• _Work item_
Write out the entries again exactly as they are given.

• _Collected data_

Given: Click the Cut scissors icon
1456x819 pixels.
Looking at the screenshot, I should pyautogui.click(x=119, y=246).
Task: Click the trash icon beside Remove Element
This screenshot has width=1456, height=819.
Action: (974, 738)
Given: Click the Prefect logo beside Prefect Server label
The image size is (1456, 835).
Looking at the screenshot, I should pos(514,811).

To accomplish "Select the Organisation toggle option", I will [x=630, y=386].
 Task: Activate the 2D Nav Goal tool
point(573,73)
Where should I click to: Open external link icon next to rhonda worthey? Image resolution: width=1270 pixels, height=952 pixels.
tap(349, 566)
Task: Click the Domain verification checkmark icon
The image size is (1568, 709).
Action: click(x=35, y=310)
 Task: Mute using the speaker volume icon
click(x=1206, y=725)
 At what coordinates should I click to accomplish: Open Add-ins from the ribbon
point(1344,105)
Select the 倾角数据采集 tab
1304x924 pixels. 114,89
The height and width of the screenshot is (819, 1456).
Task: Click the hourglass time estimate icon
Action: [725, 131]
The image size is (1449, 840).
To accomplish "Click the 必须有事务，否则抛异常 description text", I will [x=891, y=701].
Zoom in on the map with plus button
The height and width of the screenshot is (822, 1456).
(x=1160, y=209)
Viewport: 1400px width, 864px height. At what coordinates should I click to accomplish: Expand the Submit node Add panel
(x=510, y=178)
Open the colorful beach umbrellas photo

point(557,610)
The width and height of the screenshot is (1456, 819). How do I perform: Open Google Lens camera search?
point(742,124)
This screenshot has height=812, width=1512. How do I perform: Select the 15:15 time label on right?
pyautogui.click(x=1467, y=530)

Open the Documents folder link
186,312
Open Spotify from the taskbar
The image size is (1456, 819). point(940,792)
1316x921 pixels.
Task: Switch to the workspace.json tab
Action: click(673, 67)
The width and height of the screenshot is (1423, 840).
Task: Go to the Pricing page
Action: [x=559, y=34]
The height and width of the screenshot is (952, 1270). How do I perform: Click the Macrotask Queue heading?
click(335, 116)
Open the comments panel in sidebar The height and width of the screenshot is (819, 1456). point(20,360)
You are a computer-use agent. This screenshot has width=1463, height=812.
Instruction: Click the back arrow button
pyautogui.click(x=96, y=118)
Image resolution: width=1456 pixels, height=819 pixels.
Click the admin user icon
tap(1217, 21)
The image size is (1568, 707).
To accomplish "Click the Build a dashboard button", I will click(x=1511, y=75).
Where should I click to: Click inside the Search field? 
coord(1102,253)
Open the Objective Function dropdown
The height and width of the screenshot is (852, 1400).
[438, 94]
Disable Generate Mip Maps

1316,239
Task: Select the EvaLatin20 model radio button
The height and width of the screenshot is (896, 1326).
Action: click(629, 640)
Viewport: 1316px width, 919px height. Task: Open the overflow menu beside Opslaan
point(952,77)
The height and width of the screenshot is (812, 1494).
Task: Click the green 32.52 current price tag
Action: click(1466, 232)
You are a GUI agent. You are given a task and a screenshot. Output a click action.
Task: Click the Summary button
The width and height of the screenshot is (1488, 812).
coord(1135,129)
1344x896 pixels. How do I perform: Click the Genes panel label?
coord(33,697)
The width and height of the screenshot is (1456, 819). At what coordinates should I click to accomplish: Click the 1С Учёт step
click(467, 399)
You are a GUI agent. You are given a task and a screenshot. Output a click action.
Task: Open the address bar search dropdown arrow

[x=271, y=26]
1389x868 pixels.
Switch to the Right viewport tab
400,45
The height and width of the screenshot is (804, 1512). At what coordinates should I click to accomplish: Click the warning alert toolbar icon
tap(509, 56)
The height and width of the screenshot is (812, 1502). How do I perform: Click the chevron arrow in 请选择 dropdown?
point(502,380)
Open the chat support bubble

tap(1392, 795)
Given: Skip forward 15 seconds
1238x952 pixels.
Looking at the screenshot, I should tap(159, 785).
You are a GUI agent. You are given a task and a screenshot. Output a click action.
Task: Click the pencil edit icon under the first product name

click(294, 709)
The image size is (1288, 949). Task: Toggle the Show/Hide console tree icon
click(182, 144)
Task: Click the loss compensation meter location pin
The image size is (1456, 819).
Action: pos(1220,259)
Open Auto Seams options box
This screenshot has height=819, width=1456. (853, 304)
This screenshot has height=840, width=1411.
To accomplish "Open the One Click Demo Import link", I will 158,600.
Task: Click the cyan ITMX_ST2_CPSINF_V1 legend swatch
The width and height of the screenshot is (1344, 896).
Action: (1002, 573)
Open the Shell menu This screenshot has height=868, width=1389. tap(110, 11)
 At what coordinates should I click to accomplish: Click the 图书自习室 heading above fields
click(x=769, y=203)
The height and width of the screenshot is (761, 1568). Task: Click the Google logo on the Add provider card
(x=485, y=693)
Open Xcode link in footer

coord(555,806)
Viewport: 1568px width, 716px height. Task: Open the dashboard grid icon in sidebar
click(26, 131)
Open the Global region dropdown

• _Task output_
Given: Click the Cut scissors icon
1456x819 pixels.
Looking at the screenshot, I should pyautogui.click(x=119, y=246).
Task: Click the trash icon beside Remove Element
This screenshot has width=1456, height=819.
Action: (974, 738)
Given: Click the Prefect logo beside Prefect Server label
The image size is (1456, 835).
Looking at the screenshot, I should pos(514,811).

To accomplish "Select the Organisation toggle option", I will [x=630, y=386].
 Task: Activate the 2D Nav Goal tool
point(573,73)
Where should I click to: Open external link icon next to rhonda worthey? Image resolution: width=1270 pixels, height=952 pixels.
tap(349, 566)
Task: Click the Domain verification checkmark icon
The image size is (1568, 709).
Action: click(x=35, y=310)
 Task: Mute using the speaker volume icon
click(x=1206, y=725)
 At what coordinates should I click to accomplish: Open Add-ins from the ribbon
point(1344,105)
Select the 倾角数据采集 tab
1304x924 pixels. 114,89
The height and width of the screenshot is (819, 1456).
Task: Click the hourglass time estimate icon
Action: [725, 131]
The image size is (1449, 840).
To accomplish "Click the 必须有事务，否则抛异常 description text", I will [x=891, y=701].
Zoom in on the map with plus button
The height and width of the screenshot is (822, 1456).
(x=1160, y=209)
Viewport: 1400px width, 864px height. At what coordinates should I click to accomplish: Expand the Submit node Add panel
(x=510, y=178)
Open the colorful beach umbrellas photo

point(557,610)
The width and height of the screenshot is (1456, 819). How do I perform: Open Google Lens camera search?
point(742,124)
This screenshot has height=812, width=1512. How do I perform: Select the 15:15 time label on right?
pyautogui.click(x=1467, y=530)

Open the Documents folder link
186,312
Open Spotify from the taskbar
The image size is (1456, 819). point(940,792)
1316x921 pixels.
Task: Switch to the workspace.json tab
Action: click(673, 67)
The width and height of the screenshot is (1423, 840).
Task: Go to the Pricing page
Action: [x=559, y=34]
The height and width of the screenshot is (952, 1270). How do I perform: Click the Macrotask Queue heading?
click(335, 116)
Open the comments panel in sidebar The height and width of the screenshot is (819, 1456). point(20,360)
You are a computer-use agent. This screenshot has width=1463, height=812.
Instruction: Click the back arrow button
pyautogui.click(x=96, y=118)
Image resolution: width=1456 pixels, height=819 pixels.
Click the admin user icon
tap(1217, 21)
The image size is (1568, 707).
To accomplish "Click the Build a dashboard button", I will click(x=1511, y=75).
Where should I click to: Click inside the Search field? 
coord(1102,253)
Open the Objective Function dropdown
The height and width of the screenshot is (852, 1400).
[438, 94]
Disable Generate Mip Maps

1316,239
Task: Select the EvaLatin20 model radio button
The height and width of the screenshot is (896, 1326).
Action: click(629, 640)
Viewport: 1316px width, 919px height. Task: Open the overflow menu beside Opslaan
point(952,77)
The height and width of the screenshot is (812, 1494).
Task: Click the green 32.52 current price tag
Action: click(1466, 232)
You are a GUI agent. You are given a task and a screenshot. Output a click action.
Task: Click the Summary button
The width and height of the screenshot is (1488, 812).
coord(1135,129)
1344x896 pixels. How do I perform: Click the Genes panel label?
coord(33,697)
The width and height of the screenshot is (1456, 819). At what coordinates should I click to accomplish: Click the 1С Учёт step
click(467, 399)
You are a GUI agent. You are given a task and a screenshot. Output a click action.
Task: Open the address bar search dropdown arrow

[x=271, y=26]
1389x868 pixels.
Switch to the Right viewport tab
400,45
The height and width of the screenshot is (804, 1512). At what coordinates should I click to accomplish: Click the warning alert toolbar icon
tap(509, 56)
The height and width of the screenshot is (812, 1502). How do I perform: Click the chevron arrow in 请选择 dropdown?
point(502,380)
Open the chat support bubble

tap(1392, 795)
Given: Skip forward 15 seconds
1238x952 pixels.
Looking at the screenshot, I should tap(159, 785).
You are a GUI agent. You are given a task and a screenshot. Output a click action.
Task: Click the pencil edit icon under the first product name

click(294, 709)
The image size is (1288, 949). Task: Toggle the Show/Hide console tree icon
click(182, 144)
Task: Click the loss compensation meter location pin
The image size is (1456, 819).
Action: pos(1220,259)
Open Auto Seams options box
This screenshot has height=819, width=1456. (853, 304)
This screenshot has height=840, width=1411.
To accomplish "Open the One Click Demo Import link", I will 158,600.
Task: Click the cyan ITMX_ST2_CPSINF_V1 legend swatch
The width and height of the screenshot is (1344, 896).
Action: (1002, 573)
Open the Shell menu This screenshot has height=868, width=1389. tap(110, 11)
 At what coordinates should I click to accomplish: Click the 图书自习室 heading above fields
click(x=769, y=203)
The height and width of the screenshot is (761, 1568). Task: Click the Google logo on the Add provider card
(x=485, y=693)
Open Xcode link in footer

coord(555,806)
Viewport: 1568px width, 716px height. Task: Open the dashboard grid icon in sidebar
click(26, 131)
Open the Global region dropdown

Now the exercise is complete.